Mervan hayatına girmemiş olsaydı çoktan okulunu bitirmiş ve mezun olmuş olacaktı. Olmamıştı. Onca kaçma çabalarına rağmen kader onu pek çok imtihandan geçirmiş ve umudunu kestiği bir anda en büyük hayalini gerçekleştirmek üzere bu şehre gelmişti. Mavi bakışları sınıftaki diğer öğrencilerde dolaştı. Yaş itibariyle çoğu kendisinden küçüktü. Büyük bir kısmı evli olmadığından çocuk ve benzeri sorumluluklardan da muaftı. Arkadaşları birlikte komik espirili sohbetler ediyor, erkek arkadaşlarıyla görüşüp kaygısızca eğlenebiliyorlardı.
Bir zamanlar Nazar da onlardan biri gibiydi. Daha heyecanlı, daha enerjik ve hayallerle doluydu. Artık istese de eskisi gibi olamıyordu. Yaşanmışlıkları vardı. Eksik kalan yanı ne yaparsa yapsın tamamlanamıyordu. Genç bir kız değildi artık. Suçlarla dolu hayatına bulaştığı katil bir kocası biri karnında diğeri firarda olmak üzere iki çocuğu vardı. Bedensel ve duygusal pek çok şiddete maruz kalmıştı. Bir odaya hapsedilmiş ve hazır olmadığı bir zamanda anne olmuştu. Zor bir ömür yaşamanın bedelini gülen yüzünü soldurarak ödemişti.
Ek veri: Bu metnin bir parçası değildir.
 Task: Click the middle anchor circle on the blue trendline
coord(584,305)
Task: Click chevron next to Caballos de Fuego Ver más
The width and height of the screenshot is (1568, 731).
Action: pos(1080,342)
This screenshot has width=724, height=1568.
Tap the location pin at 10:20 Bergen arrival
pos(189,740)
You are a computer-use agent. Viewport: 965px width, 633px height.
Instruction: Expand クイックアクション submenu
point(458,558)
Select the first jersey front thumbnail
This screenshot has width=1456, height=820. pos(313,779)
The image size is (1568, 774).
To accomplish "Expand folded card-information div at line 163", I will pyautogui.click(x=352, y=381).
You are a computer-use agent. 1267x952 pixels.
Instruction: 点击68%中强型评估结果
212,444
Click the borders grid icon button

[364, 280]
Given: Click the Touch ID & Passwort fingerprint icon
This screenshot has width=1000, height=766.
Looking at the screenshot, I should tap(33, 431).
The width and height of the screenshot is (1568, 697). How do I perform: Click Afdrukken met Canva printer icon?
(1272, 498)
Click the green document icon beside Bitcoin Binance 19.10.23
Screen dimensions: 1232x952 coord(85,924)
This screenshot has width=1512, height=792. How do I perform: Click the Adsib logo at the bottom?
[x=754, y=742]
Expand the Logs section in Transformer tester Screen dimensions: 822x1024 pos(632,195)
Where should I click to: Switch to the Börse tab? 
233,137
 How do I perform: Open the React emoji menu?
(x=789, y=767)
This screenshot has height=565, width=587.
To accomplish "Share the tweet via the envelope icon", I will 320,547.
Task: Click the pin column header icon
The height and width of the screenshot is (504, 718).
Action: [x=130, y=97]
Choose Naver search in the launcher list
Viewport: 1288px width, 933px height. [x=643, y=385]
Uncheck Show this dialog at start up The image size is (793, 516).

Kendisine acı veren adama aşık olmuştu. Her gece onu düşünüyor, Mervan'a bir zarar gelecek diye gecelerce göz yaşı döküyordu. Bir yanı ondan nefret ederken diğer yanı aşk ateşiyle cayır cayır yanıyordu. Onu unutmak, eski Nazar'ın yaptığı gibi aklıyla hareket edip doğruları için yaşamak istiyordu ama bu kapı ona kapanalı çok olmuştu.
Nihayet ders bittiğinde kalemlerini ve not defterini çantasına koyup çıkışa yöneldi. Çalan telefonu daha fazla bekletmeden dönüş yaptı. Murat'ın sesini duymak Nazar'a kendini iyi hissettirmişti. Mervan'ın yaşadığını öğrendikleri o karanlık günlerde Murat adeta çılgınlar gibi ortalıkta dolaşıyor, Nazar'ı kaybetme korkusuyla hop oturup hop kalkıyordu. Abisinin biraz olsun durulduğunu görmek Nazar'ı rahatlatmıştı. Şimdi iki kardeş ilişkileri için çaba sarf ediyor ve geçmişteki yaralarını birlikte sarıyorlardı. Murat'ın bu olgun tutumu eşi Zeynep'le olan ilişkisini de kayda değer bir şekilde düzeltmiş, aile ilişkilerinin olumlu bir seyire ulaşmasını sağlamıştı.
Genç kadın, okulun önündeki geniş karayolunun yoğun trafiğinde Murat'ın aracını gören Nazar hızlı adımlarla ona yaklaştı. İndigo rengi belden büzmeli kabanının cebine telefonunu bırakıp öndeki siyah iri düğmeleri birer birer açtı. Elindeki şeffaf şemsiyeyi kapatıp Murat'ın gri renkteki Clio marka arabasına bindi. Mevsimi olmadığı halde aile yemeğini bağ evinde yeme kararı almışlardı. Şömine başında sıcak kahvelerini içip çocuklarla bol hikayeli sohbetler yapacak ve kötü günleri atlatmak için kendilerine fırsatlar yaratacaklardı.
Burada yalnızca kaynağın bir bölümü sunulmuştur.